**What is required:** Please identify every line in the items below that contains the word "Instruction", and copy each of those lines. Case counts.

+++ Extracted data

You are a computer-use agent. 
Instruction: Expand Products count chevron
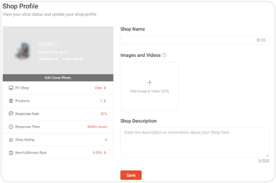click(105, 101)
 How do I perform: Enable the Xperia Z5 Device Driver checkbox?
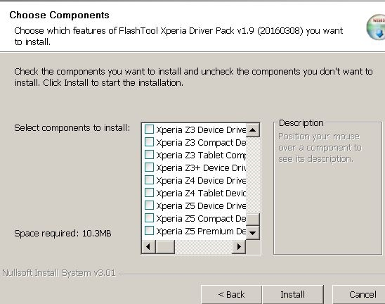(x=149, y=205)
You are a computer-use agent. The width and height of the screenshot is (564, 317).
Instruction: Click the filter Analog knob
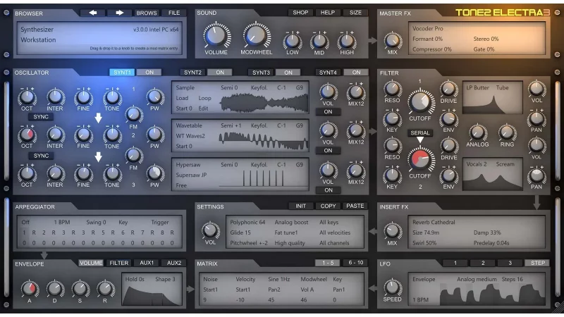478,132
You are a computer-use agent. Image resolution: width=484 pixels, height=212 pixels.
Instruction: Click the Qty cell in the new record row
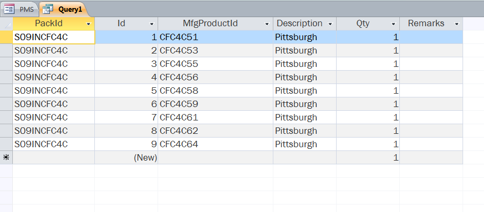(x=368, y=157)
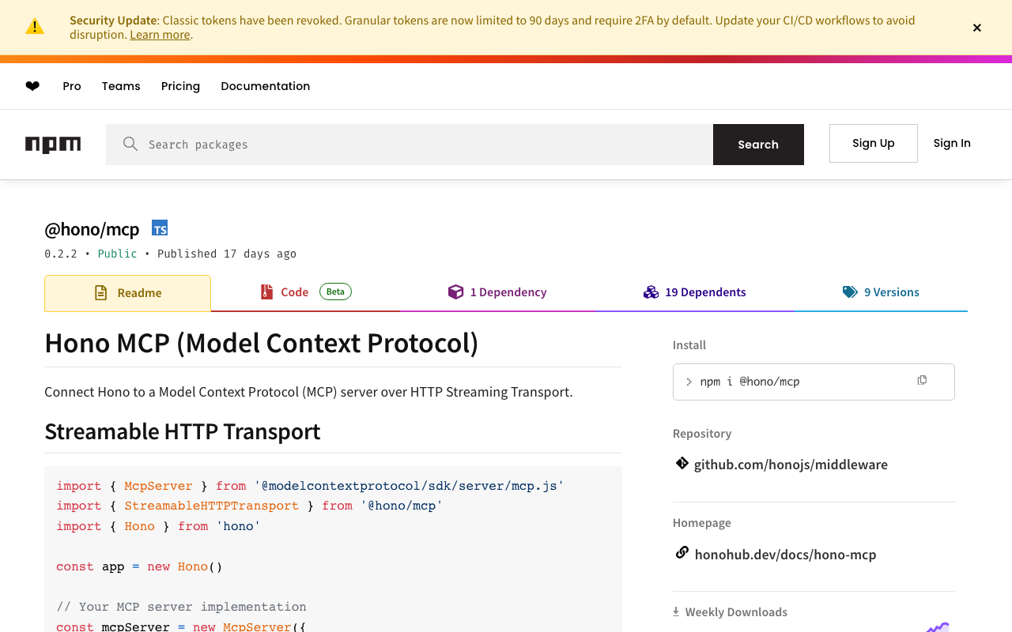
Task: Dismiss the Security Update banner
Action: click(x=977, y=28)
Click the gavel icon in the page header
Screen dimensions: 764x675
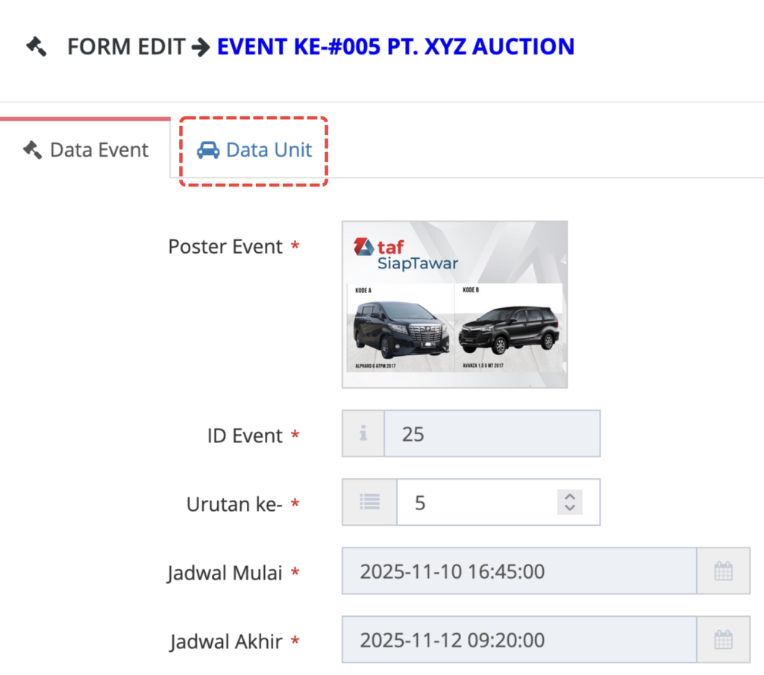(x=36, y=47)
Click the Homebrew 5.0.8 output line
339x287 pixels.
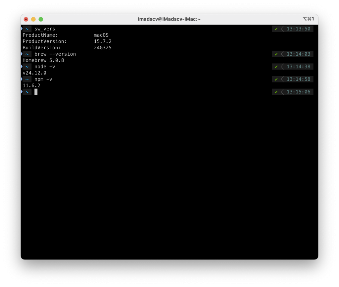pyautogui.click(x=43, y=60)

++++++

**Completed exercise:**
Instruction: Expand Products count chevron
Instruction: Click the filter Analog knob
Instruction: Click the Qty cell in the new record row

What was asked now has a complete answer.